**WORK INSTRUCTIONS**. Repeat nothing but the lines below running from the one containing "has height=1036, width=1174." to the one containing "This screenshot has width=800, height=411.". Keep both end lines.
· · · · · · ·
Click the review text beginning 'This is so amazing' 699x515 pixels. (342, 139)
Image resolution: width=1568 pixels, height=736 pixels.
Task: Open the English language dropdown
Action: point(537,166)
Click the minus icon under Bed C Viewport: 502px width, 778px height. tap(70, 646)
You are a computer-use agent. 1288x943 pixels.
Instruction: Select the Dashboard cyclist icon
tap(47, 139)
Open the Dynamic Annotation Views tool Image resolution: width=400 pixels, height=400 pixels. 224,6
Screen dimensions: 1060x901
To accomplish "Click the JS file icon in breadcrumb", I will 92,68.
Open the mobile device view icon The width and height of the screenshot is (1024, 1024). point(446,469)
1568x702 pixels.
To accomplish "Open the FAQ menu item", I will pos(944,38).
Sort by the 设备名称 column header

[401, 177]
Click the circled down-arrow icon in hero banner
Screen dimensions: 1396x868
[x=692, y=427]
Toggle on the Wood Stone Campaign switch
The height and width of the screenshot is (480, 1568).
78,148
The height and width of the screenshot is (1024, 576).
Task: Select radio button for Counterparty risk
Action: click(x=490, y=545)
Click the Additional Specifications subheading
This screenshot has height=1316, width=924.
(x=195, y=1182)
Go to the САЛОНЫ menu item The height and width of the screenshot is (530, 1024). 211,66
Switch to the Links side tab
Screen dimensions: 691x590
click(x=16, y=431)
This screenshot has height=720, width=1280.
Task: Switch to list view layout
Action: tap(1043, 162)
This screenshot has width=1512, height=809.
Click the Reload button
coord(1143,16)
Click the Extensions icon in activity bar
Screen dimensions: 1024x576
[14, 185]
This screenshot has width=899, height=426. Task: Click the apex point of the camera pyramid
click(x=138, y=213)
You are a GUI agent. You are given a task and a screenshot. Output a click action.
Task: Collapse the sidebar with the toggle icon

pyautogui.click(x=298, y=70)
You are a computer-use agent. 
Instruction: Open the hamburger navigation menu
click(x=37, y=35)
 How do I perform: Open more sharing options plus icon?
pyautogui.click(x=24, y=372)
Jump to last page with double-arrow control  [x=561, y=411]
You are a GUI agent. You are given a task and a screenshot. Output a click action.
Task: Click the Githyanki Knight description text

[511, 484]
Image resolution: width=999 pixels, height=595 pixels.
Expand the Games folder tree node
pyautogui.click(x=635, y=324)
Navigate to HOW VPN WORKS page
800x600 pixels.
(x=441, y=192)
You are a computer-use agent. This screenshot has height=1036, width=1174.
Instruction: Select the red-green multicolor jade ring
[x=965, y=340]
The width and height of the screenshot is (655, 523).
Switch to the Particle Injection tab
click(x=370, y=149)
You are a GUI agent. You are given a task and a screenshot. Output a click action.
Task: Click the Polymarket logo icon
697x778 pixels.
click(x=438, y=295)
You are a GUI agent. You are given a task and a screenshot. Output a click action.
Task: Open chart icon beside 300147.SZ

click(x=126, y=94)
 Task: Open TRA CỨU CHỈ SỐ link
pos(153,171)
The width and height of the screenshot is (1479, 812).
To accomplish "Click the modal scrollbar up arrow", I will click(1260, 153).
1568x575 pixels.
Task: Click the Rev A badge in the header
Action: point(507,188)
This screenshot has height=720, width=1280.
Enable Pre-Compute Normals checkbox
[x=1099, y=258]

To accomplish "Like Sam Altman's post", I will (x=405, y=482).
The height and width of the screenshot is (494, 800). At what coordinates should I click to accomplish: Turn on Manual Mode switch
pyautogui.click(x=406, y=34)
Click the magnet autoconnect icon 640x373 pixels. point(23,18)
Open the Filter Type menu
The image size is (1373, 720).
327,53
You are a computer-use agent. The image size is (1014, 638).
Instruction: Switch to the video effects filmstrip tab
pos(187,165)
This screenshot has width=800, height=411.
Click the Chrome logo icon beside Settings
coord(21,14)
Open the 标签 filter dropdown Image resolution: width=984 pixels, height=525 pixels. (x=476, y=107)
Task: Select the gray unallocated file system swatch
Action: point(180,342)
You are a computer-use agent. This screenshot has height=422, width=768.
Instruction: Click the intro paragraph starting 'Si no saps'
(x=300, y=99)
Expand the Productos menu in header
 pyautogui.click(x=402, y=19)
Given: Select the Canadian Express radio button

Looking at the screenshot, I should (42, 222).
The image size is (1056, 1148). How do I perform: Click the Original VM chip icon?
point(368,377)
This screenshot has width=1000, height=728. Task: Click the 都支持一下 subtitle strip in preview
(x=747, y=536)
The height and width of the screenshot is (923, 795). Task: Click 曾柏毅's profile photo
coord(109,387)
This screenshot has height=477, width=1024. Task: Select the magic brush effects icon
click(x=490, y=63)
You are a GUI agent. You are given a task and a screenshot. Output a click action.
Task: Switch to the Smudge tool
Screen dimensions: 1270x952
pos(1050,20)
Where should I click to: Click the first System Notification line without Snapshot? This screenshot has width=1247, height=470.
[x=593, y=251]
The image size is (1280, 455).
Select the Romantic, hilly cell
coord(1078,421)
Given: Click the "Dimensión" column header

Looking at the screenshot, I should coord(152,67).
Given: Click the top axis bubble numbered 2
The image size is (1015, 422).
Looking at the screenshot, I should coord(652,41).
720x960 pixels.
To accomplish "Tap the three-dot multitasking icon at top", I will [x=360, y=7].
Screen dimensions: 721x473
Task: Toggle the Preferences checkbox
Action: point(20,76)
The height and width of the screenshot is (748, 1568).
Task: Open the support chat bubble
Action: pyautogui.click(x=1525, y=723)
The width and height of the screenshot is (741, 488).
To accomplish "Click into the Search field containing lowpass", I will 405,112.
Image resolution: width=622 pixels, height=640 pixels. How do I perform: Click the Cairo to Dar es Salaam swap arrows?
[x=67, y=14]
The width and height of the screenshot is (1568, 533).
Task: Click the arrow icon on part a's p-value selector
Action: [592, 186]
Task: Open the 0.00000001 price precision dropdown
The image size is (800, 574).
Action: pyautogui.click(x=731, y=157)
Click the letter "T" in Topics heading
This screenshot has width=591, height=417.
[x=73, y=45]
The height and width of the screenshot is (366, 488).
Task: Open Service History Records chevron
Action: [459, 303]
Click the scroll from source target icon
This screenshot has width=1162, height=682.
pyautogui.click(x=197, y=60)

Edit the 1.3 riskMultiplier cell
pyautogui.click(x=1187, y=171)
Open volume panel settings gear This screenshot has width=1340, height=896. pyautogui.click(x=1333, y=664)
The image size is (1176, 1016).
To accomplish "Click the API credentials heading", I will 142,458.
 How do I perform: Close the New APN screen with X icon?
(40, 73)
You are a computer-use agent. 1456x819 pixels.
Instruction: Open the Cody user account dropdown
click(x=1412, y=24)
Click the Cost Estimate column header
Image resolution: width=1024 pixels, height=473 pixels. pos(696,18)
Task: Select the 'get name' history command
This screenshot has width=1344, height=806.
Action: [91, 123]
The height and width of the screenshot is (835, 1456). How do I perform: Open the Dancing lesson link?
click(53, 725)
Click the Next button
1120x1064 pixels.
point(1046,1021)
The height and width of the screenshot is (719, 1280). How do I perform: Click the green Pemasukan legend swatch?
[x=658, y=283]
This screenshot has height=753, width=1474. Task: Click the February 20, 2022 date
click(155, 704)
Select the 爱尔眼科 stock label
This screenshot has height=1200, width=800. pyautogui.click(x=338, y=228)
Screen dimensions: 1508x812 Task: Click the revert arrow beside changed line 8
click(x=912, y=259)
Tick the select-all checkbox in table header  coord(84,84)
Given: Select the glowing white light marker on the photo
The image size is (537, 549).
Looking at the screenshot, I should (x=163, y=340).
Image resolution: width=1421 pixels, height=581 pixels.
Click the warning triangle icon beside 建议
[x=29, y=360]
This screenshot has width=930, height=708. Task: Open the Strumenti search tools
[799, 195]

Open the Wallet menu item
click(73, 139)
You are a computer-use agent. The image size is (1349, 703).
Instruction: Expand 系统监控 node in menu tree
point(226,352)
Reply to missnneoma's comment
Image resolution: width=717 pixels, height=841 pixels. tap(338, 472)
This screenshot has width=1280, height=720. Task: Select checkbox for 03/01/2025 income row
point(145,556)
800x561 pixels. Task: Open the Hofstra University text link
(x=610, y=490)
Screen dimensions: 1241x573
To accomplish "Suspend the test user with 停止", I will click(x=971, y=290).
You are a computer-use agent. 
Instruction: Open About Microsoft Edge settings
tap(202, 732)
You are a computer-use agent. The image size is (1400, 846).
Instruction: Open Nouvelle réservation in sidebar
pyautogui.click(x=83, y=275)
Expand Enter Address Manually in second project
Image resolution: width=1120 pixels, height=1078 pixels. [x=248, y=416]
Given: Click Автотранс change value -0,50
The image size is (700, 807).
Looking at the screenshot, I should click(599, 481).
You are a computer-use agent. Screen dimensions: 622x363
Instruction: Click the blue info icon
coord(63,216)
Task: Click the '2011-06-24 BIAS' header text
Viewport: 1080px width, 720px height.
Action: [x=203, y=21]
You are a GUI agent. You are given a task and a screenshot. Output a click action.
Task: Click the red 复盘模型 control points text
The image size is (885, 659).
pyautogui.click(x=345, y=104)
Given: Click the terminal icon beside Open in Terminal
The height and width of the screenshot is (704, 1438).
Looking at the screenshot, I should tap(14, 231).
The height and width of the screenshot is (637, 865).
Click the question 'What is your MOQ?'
· · · · · · ·
**RESULT BELOW**.
You are a computer-use agent. This screenshot has height=1036, width=1174.
Instruction: Select the red-green multicolor jade ring
[x=965, y=340]
The width and height of the screenshot is (655, 523).
Switch to the Particle Injection tab
click(x=370, y=149)
You are a GUI agent. You are given a task and a screenshot. Output a click action.
Task: Click the Polymarket logo icon
697x778 pixels.
click(x=438, y=295)
You are a GUI agent. You are given a task and a screenshot. Output a click action.
Task: Open chart icon beside 300147.SZ

click(x=126, y=94)
 Task: Open TRA CỨU CHỈ SỐ link
pos(153,171)
The width and height of the screenshot is (1479, 812).
To accomplish "Click the modal scrollbar up arrow", I will click(1260, 153).
1568x575 pixels.
Task: Click the Rev A badge in the header
Action: point(507,188)
This screenshot has height=720, width=1280.
Enable Pre-Compute Normals checkbox
[x=1099, y=258]

To accomplish "Like Sam Altman's post", I will (x=405, y=482).
The height and width of the screenshot is (494, 800). At what coordinates should I click to accomplish: Turn on Manual Mode switch
pyautogui.click(x=406, y=34)
Click the magnet autoconnect icon 640x373 pixels. point(23,18)
Open the Filter Type menu
The image size is (1373, 720).
327,53
You are a computer-use agent. The image size is (1014, 638).
Instruction: Switch to the video effects filmstrip tab
pos(187,165)
This screenshot has width=800, height=411.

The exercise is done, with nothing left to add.